Table-Driven Tests Fit Fieldwork's Rules
Fieldwork's domain has lots of rule matrices: a task may be archived only in certain states, a membership invite may require specific permissions, a cursor parameter may be optional but bounded. Those are exactly the kinds of rules that turn noisy if every case becomes a separate test function. Table-driven tests keep the variation visible. One scan down the test table tells me which inputs differ and which outcomes should change.
I rejected the style where table tests become giant anonymous structs with twenty fields and no story. A table should clarify the rule, not hide it. That means naming cases in business language, keeping only the inputs that matter to the rule under test, and using subtests so a failure tells me precisely which decision regressed. If the table becomes unreadable, that is a sign the production code probably needs a smaller seam too.
Testing Handlers Without a Live Server
The HTTP layer needed the same discipline. I did not want to spin up the entire app just to verify that POST /tasks returns 400 when a required field is missing. Gin plus net/http/httptest is enough for that. The handler test should exercise binding, error envelope shape, status codes, and delegation to the service. It should not depend on a running listener, database, or reverse proxy unless the behavior under test actually crosses those boundaries.
This separation is what keeps failure messages useful. If a unit handler test fails, I want to know whether the DTO binding or response contract changed. If the same test also depends on migrations, container startup, and JWT signing configuration, the failure signal gets buried under setup noise.
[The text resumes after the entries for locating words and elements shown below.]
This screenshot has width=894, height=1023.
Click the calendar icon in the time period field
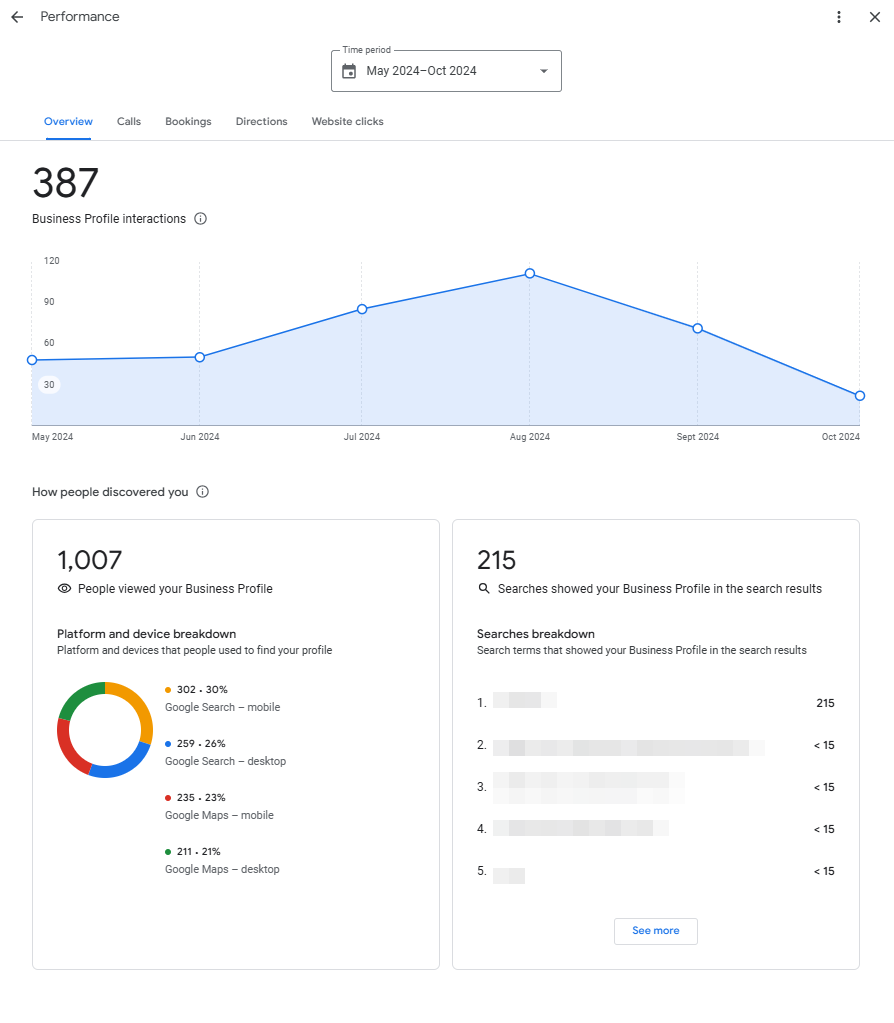[348, 70]
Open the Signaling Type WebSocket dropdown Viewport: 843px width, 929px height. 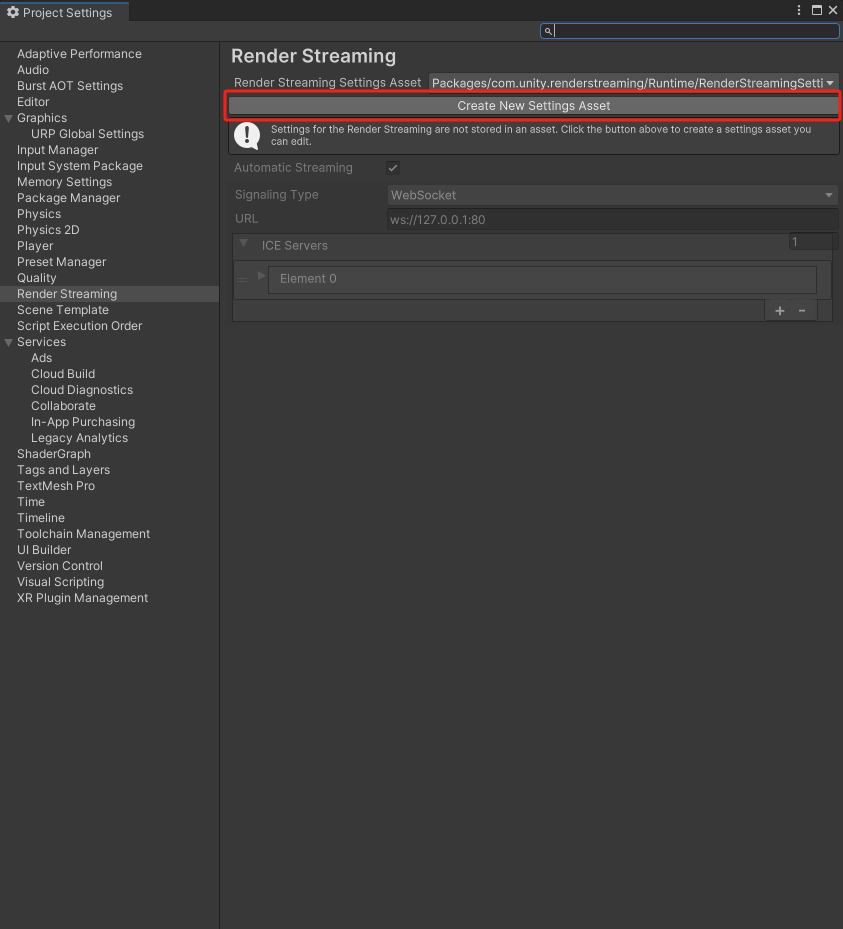(612, 195)
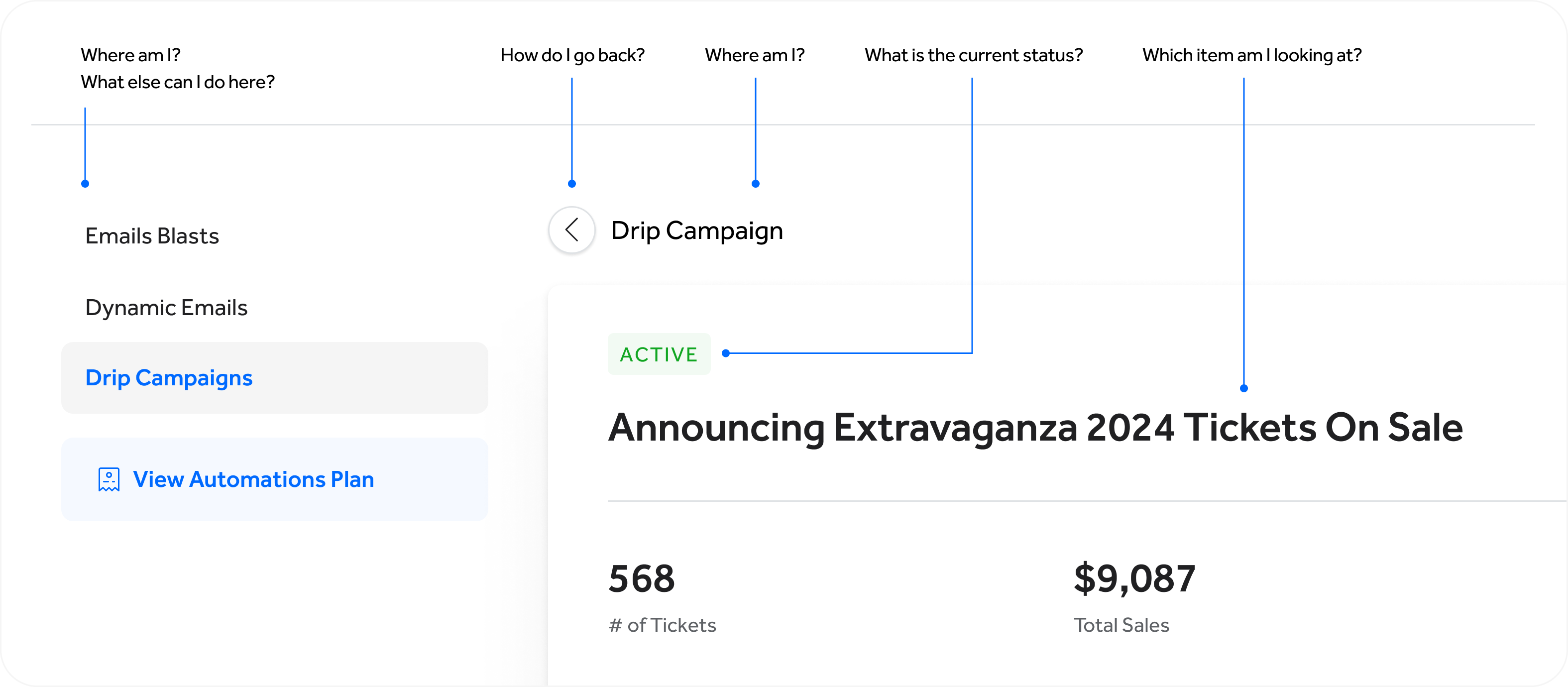
Task: Click the Drip Campaign page title
Action: click(x=696, y=230)
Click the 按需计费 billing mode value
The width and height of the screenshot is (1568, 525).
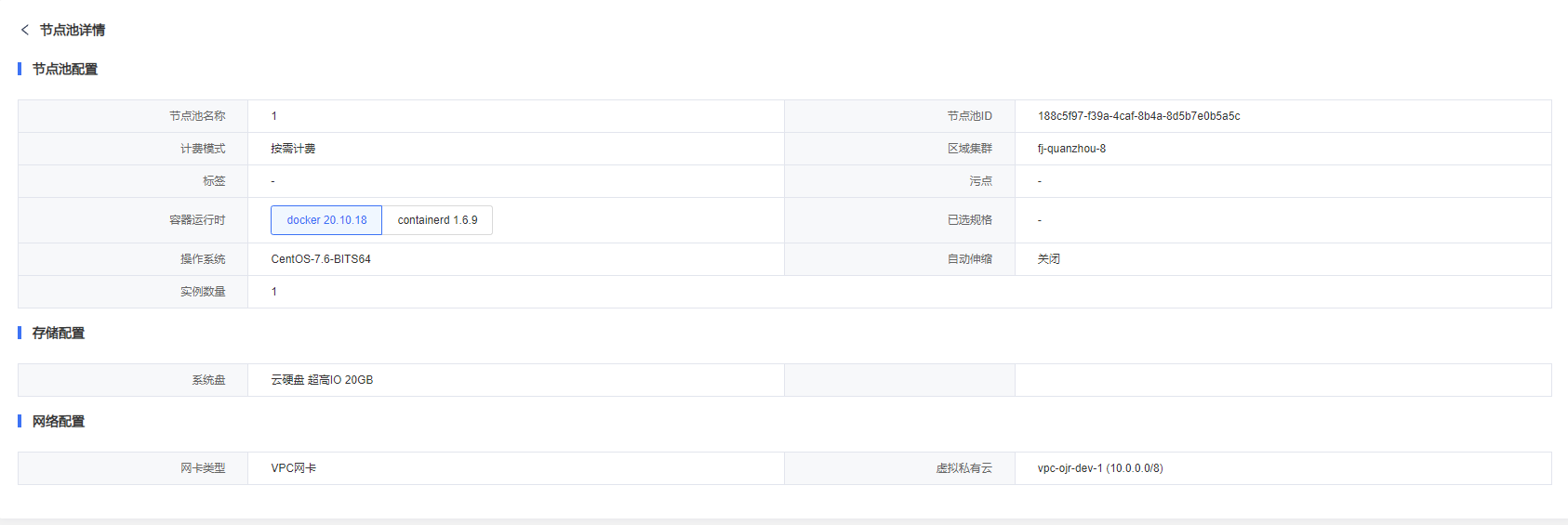[293, 149]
Small tests preserve causality.
Testing Services with Fakes, Not Infrastructure
A service test becomes easier to trust when the fake underneath it is hand-written and tiny. Fieldwork's services mostly depend on repositories, clocks, token issuers, or outbound clients. For unit tests, I prefer replacing those with explicit fakes instead of hidden helpers or real infrastructure. The test then reads like a decision record: when the repository returns X, the service should respond with Y.
I also try to keep fakes honest by making them record what mattered. If a service is supposed to write the tenant ID into a task record before calling Create, the fake repo should capture the task and let the test assert on it. That gives stronger signal than only asserting that the method returned no error. A unit test should inspect the contract at the seam, not just the final status.
| Test double | Why it seems useful | Where I use it in Fieldwork |
|---|---|---|
| Real database | High realism | Integration tests for queries, transactions, and migrations |
| Generated mock with expectation API | Precise interaction assertions | Rarely, when an interface is large and interaction order matters |
| Hand-written fake | Readable and cheap to adapt | Default for unit testing handlers and services |
- Name table cases after business rules, not just input shapes.
- Test handler contracts with httptest, not a full server process.
- Prefer small hand-written fakes so the seam under test stays visible.
The Unit Testing Shape We Kept
Fieldwork uses table-driven unit tests for fast-moving service and handler logic, with httptest at the HTTP edge and hand-written fakes at repository or client seams. The goal is not to simulate production perfectly. The goal is to keep validation, orchestration, and error-contract decisions under fast, focused pressure while the code is still changing.
We rejected an everything-through-integration approach because it would have made ordinary rule changes expensive to verify. Integration tests still matter, and the next lesson uses them heavily for the database layer. But for unit-level behavior, small table-driven tests were the better fit: faster feedback, clearer failures, and a tighter connection between the rule we intended and the code we actually wrote.